KAĞIT PARÇASI BORU

Genelkurmay Başkanlığında Andıçlar düzenleniyor,

Ak Parti iktidarını devirmek ve Gülen Cemaati ile mücadele için planlar yapılıyor,

Eylem ve failleri ortaya çıkınca, dönemin Genelkurmay Başkanı basın toplantısı düzenleyerek,

“Bir kağıt parçası üzerinde bu kadar fırtına koparanları kınıyorum. Bu kağıt parçasından hareketle Askeri eleştiri bombardımanına tutanlar, bunun hesabını da vermek durumundadırlar” diyor,

Ardından Poyrazköyde ortaya çıkarılan Lav silahları ile ilgili olarak da, eline Lav silahının ana parçasını oluşturan boruyu alıp “bu bir borudur, bu boru ile Hükümetin yıkılmasına müncer olacak bir hareketlenmeden söz ediliyor. Ben bu tür kuruntuları hiç hesaba katmıyorum ve yine kullanıldıktan sonra oraya buraya atılan veya gömülen lav silahının boru kısmından ihtilal girişimi eylemi çıkaranların kanun önünde hesabını vereceklerini bildiriyorum” diyordu.

Zaman geldi geçti, Genelkurmay Başkanlığında Psikolojik Harekat Şubesinin başında bulunan Kurmay Albay Dursun Çiçek’in ıslak imzalı Ak Partiyi devirme ve Gülen Cemaatini yıkma planının mücerret bir kağıttan ibaret olmadığı, Genelkurmay Başkanının izni ile Bölücü ve yıkıcı unsurlar ve İrtica ile eylem planları çerçevesinde İnternet sitelerinin kurulduğu ortaya çıktı.

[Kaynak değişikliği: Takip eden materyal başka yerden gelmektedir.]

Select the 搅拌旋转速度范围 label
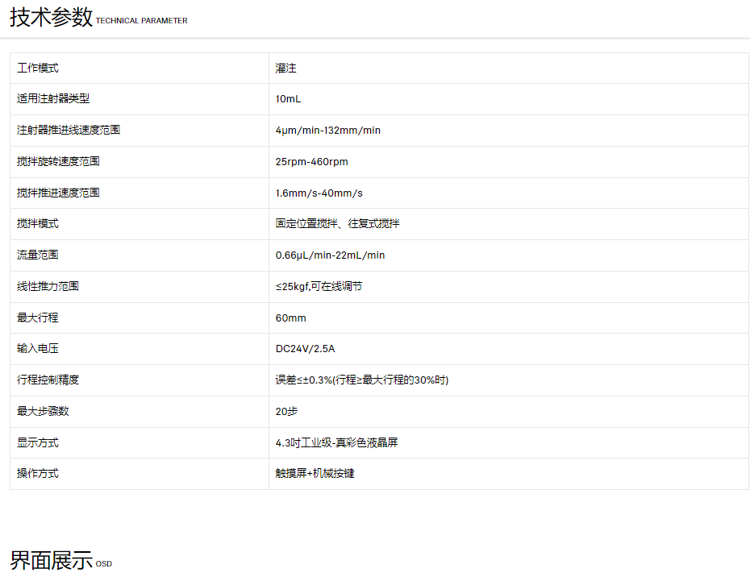The width and height of the screenshot is (750, 577). (58, 161)
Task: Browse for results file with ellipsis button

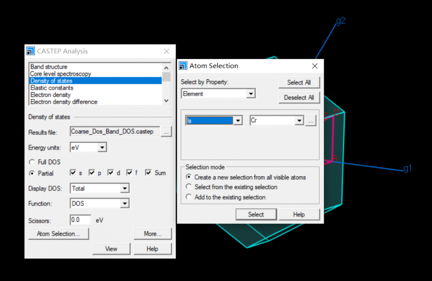Action: (x=166, y=132)
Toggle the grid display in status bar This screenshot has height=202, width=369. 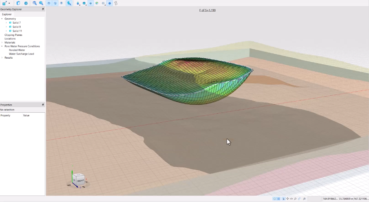tap(279, 199)
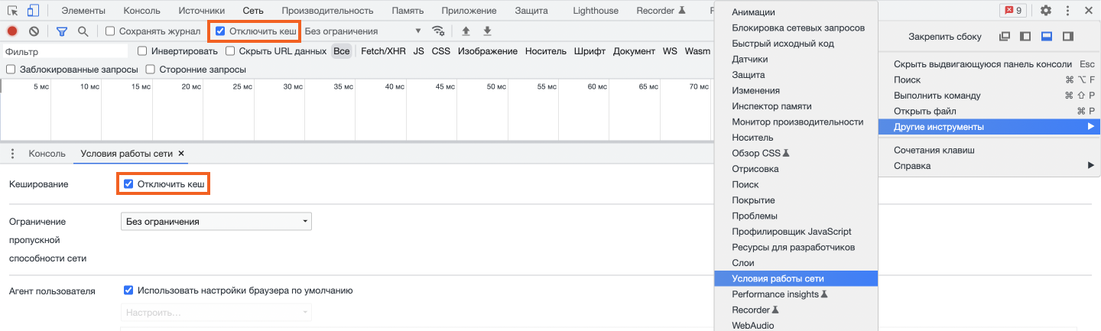
Task: Undock DevTools into a separate window
Action: tap(1005, 37)
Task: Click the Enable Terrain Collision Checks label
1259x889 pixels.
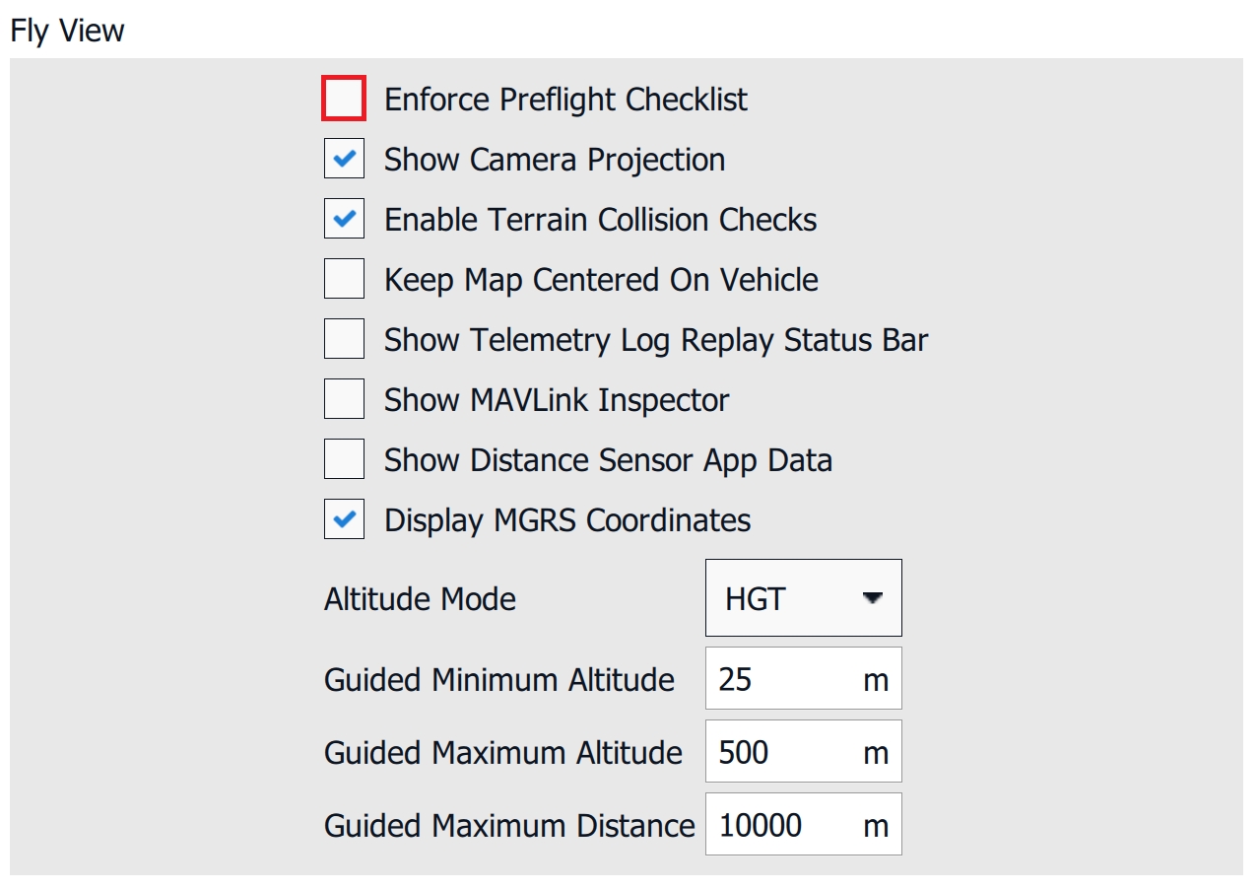Action: click(x=600, y=220)
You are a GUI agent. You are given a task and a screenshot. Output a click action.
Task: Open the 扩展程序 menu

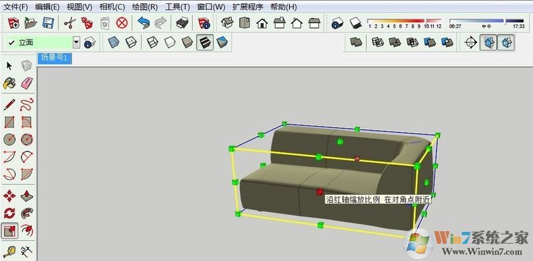(248, 7)
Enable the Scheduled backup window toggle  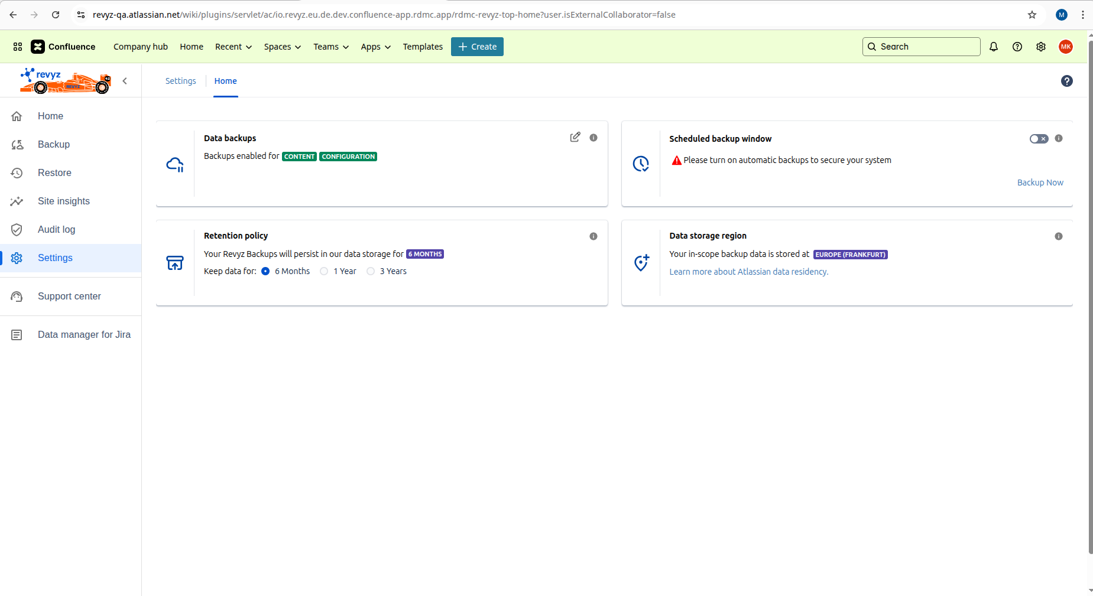1039,139
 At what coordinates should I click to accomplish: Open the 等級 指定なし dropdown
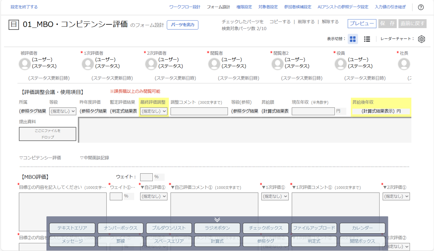(x=62, y=111)
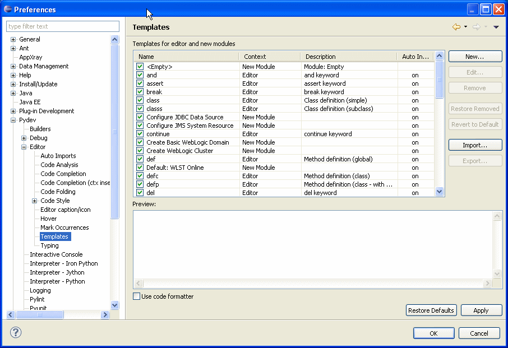Viewport: 508px width, 348px height.
Task: Click the help question mark icon
Action: coord(16,332)
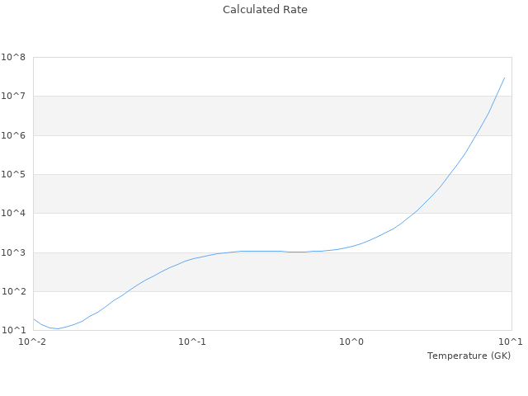
Task: Select the 10^3 y-axis tick label
Action: (13, 253)
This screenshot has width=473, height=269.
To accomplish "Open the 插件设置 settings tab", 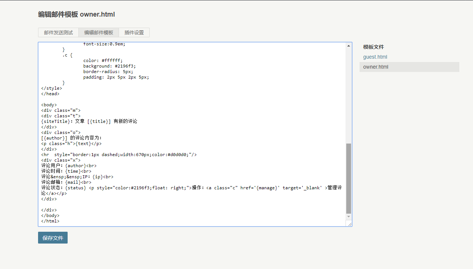I will tap(134, 32).
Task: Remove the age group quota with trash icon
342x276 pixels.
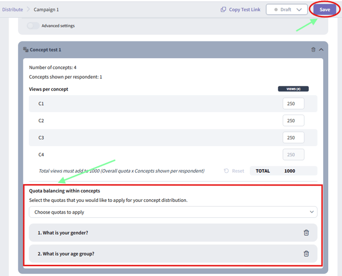Action: click(x=306, y=254)
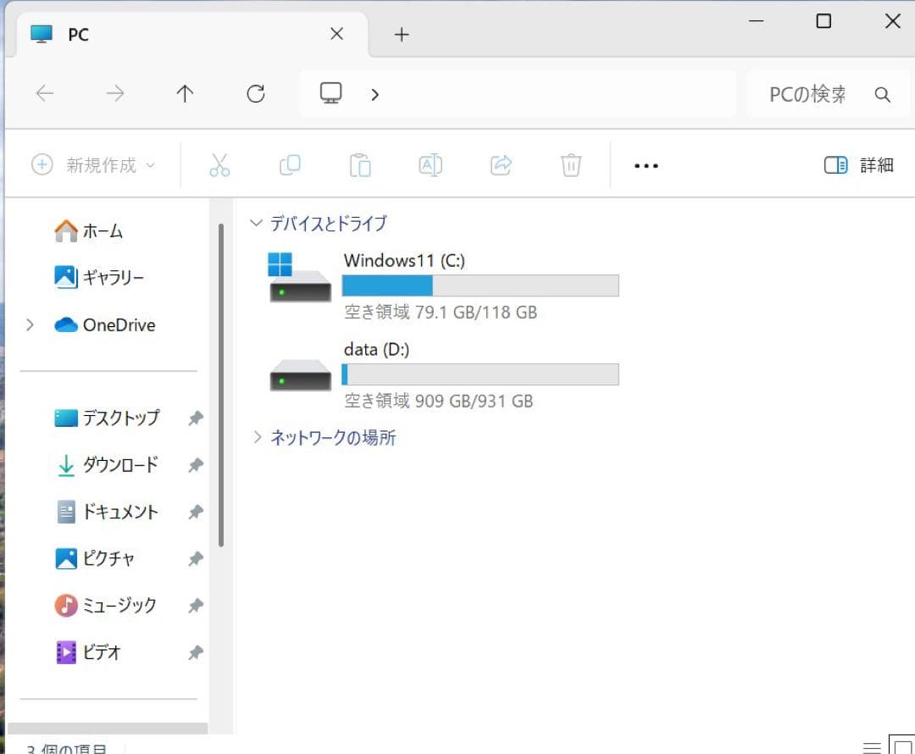Click the Rename icon in the toolbar
Image resolution: width=915 pixels, height=754 pixels.
click(x=430, y=165)
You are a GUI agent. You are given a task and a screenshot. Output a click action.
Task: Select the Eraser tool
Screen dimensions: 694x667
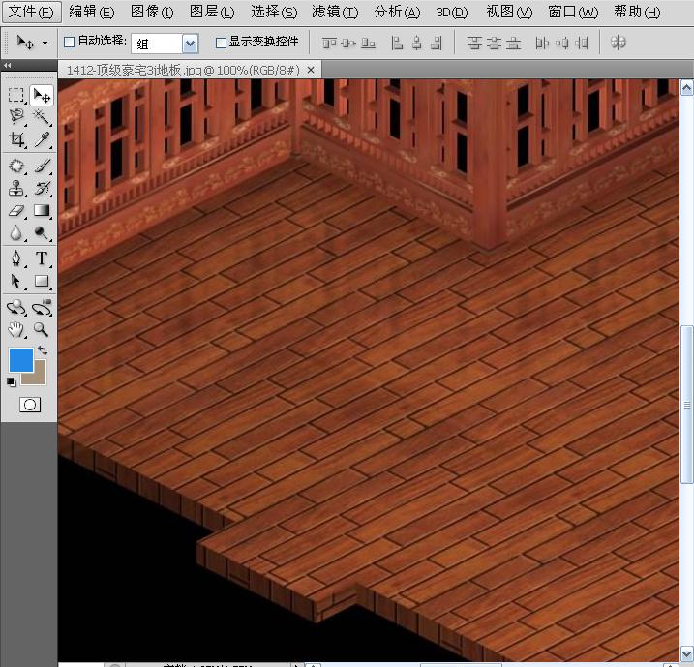[16, 211]
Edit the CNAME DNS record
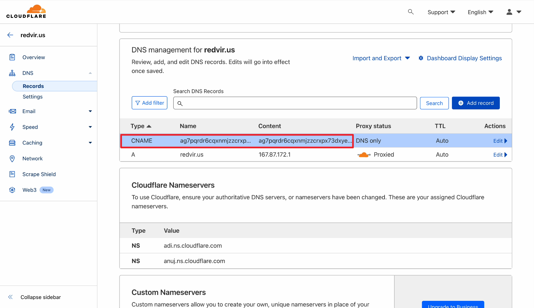The width and height of the screenshot is (534, 308). click(500, 141)
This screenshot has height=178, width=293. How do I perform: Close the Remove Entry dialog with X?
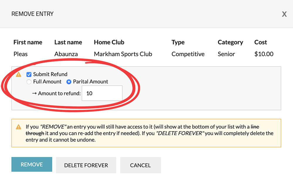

Bu Andıçlama eylemini Genelkurmay Başkanlığı Adli Müşaviri olan Tümgeneral Hıfzı Çubuklu çıkıp basın önünde itiraf etti.

Daha sonra Andıç Yumağı söküldükçe işin ucunun dönemin Genelkurmay Başkanı İlker Başbuğa kadar uzandığı ortaya çıktı.

Zira döneminin Genelkurmay İkinci Başkanı Orgeneral Hasan Iğsız başta olmak üzere Andıç belgelerinde imzası bulunan tüm üst düzey subaylar, hazırlanan evrakın İlker Başbuğa sunulduğunu ve onun onayı ile yürürlüğe girdiğini ifadelerinde beyan etmişlerdi.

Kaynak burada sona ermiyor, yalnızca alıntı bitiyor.